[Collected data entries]
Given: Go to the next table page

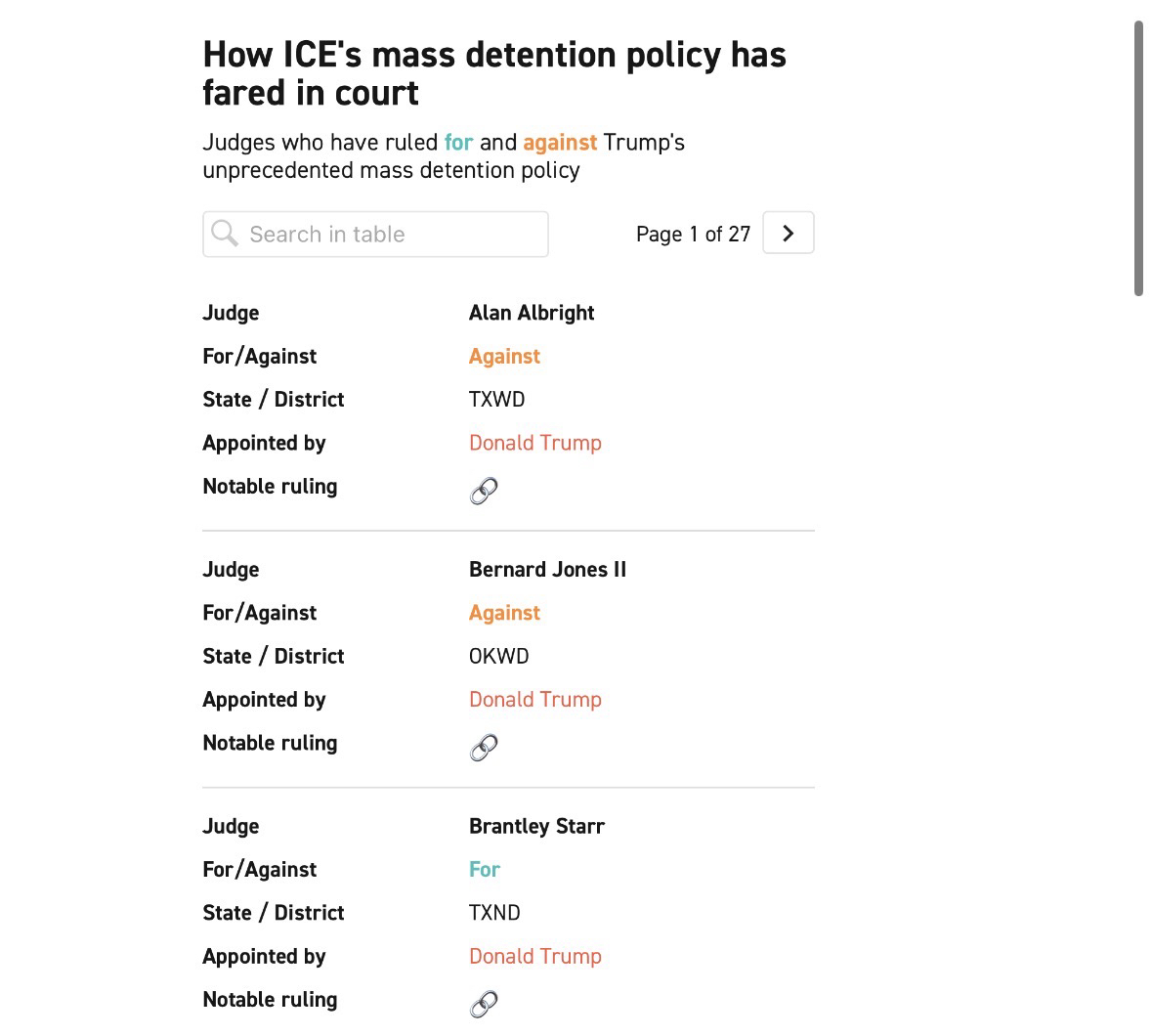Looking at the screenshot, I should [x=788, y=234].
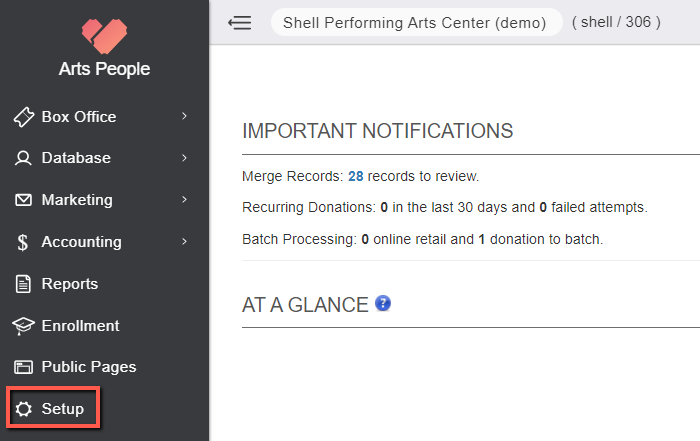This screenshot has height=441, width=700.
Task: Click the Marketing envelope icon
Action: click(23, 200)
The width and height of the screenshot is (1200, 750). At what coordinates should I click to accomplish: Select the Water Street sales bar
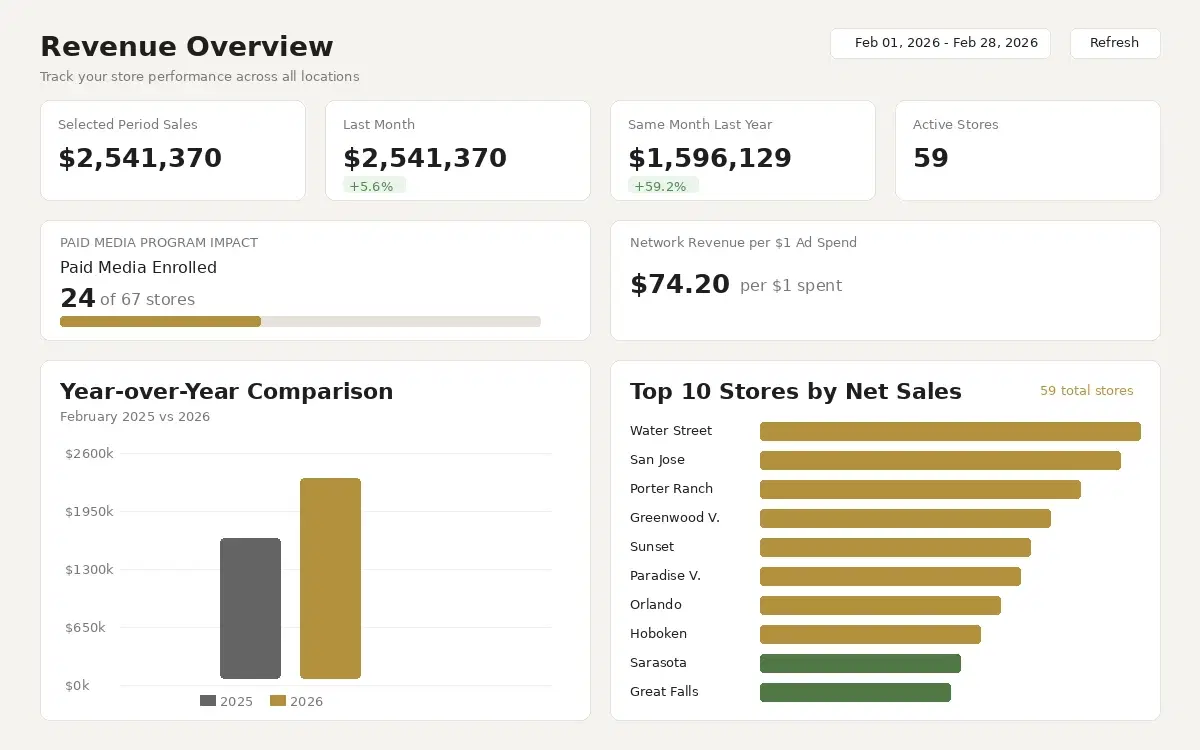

» **Description of the task**
Leave the images out and print each entry exactly.

» **Answer to this problem**
Given: Go to the next table page

Looking at the screenshot, I should [x=788, y=234].
This screenshot has height=441, width=700.
Task: Click the Marketing envelope icon
Action: click(23, 200)
The width and height of the screenshot is (1200, 750). At what coordinates should I click to accomplish: Select the Water Street sales bar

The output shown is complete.